(1.) On the 27th February, 1956, a Bench of this Court directed the Board of Agricultural Income-tax to state a case. The Board has in accordance with that direction stated the case. This statement covers cases of three assessees which were referred to as References Nos. 310, 311 and 312 of 1956. These assessments related to district Si'tapur. All these references raise the same question. The question of law which was raised at the time when this Court directed the statement of case by the Board was formulated thus:
(2.) Section 5 provides for the determination of agricultural income while Section 6 provides for the computation of the agricultural income of a kind which is not determinable under Section 5 or which would not come for determination under Section 5. It is, therefore, clear that total agricultural income in accordance with the definition contained in Section 2(16) of the Act is the aggregate of the income under Section 5 and income under Section 6. Further, it is clear that it is income that is taxed. The question which has to be determined is what is income.
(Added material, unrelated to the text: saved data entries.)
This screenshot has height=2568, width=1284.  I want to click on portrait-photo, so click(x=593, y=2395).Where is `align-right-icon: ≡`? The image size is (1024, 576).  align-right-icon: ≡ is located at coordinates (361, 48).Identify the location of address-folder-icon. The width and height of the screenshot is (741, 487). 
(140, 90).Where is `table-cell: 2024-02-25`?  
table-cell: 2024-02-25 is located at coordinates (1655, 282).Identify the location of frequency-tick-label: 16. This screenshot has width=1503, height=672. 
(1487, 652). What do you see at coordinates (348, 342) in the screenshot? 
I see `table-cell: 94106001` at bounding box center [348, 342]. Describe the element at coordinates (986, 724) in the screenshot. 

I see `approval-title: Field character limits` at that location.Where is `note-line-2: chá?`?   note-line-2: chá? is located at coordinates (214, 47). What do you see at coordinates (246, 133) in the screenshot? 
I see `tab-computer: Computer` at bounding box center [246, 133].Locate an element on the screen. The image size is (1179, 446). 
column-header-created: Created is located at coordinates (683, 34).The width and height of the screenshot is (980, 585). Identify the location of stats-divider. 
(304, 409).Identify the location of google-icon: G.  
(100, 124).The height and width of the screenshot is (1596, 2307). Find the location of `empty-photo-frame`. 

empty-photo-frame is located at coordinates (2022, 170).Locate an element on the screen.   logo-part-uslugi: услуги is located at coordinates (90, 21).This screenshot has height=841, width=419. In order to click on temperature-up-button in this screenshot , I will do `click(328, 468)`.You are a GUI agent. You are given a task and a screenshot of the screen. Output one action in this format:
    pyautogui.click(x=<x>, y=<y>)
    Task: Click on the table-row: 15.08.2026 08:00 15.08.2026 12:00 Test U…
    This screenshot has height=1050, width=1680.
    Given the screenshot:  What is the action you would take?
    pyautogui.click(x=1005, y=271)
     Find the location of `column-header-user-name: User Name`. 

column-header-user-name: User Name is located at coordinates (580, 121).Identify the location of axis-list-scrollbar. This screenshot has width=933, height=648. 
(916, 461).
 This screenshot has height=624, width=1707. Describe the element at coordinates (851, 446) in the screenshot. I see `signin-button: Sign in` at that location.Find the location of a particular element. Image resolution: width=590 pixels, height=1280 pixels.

Income must be something which is left over after the permissible expenditures, for in order to have an income one has to have a surplus out of the venture whatever the nature of that venture.
(3.) The controversy between the parties was that, according to the department, the permissible deductions provided for under Section 6 of the Act were to be allowed and could be taken advantage of only up to a point when that expenditure equals the return; in other words what was contended was that if the expenditure--the permissible expenditure exceeded the return, then that expenditure which was in excess of the income was to be completely ignored in determining the total income of the assessee.